The 184 page leather bound journal was in virtually unused condition considering its age, and brought serious interest from a number of bidders. Phone bidders battled it out until the hammer fell at $168,000, a record price for the extremely rare journal at auction.
Other notable maps from the Colonial Williamsburg Foundation include the Map of the Middle British Colonies by Lewis Evans selling for $102,000 and The Posts of York and Gloucester by Joseph Frederick Wallet Des Barres also selling for $102,000. The following three maps sold for a record price at auction: The Battle of Yorktown by Esnauts & Rapilly selling for $78,000, A Plan of Yorktown and Gloucester by Lieutenant John Hills selling for $45,600, and a Map of Virginia by Ralph Hall based upon John Smith’s model selling for $26,400. The following two maps, both later editions, sold for a record price for their specific state at auction: A Chorographical Map of the Province of New York in North America by Claude Joseph Sauthier from 1779 selling for $16,800, and L’Amerique by Nicolas de Fer from 1739 selling for $26,400.
The co-top lot in the auction was a rare New England Pilgrim Century Carved Oak Chest from the collection of Bob and Diane Ruggiero.

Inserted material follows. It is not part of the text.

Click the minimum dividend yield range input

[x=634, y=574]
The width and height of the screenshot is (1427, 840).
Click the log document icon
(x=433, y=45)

The early chest is attributed to Guilford, Connecticut circa 1670-1710. It is believed that there are only a handful of these chests known to be in existence. This one offered at Brunk Auctions was purchased privately decades ago and was new-to-market. Despite an early restoration to part of the lid, numerous bidders pursued it aggressively. After a flurry of bidding in the gallery and on the phones, it was a private phone bidder that won the chest for $168,000.

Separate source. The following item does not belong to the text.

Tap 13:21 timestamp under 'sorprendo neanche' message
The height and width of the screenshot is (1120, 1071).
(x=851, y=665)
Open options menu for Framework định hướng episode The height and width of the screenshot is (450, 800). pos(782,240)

Some of the other exceptional lots in the auction include an 8.15 Carat Fancy Yellow Diamond Ring selling for $90,000, a painting of a Bay Horse from Franklin Brooke Voss selling for $31,200, and a landscape by Charles Fraser selling for $28,800. In total, the auction achieved over $3.2 million during the three sessions with 91.4% of lots sold. All prices listed include Buyers Premium. The next catalog auction at Brunk Auctions will be held on the weekend of January 27th.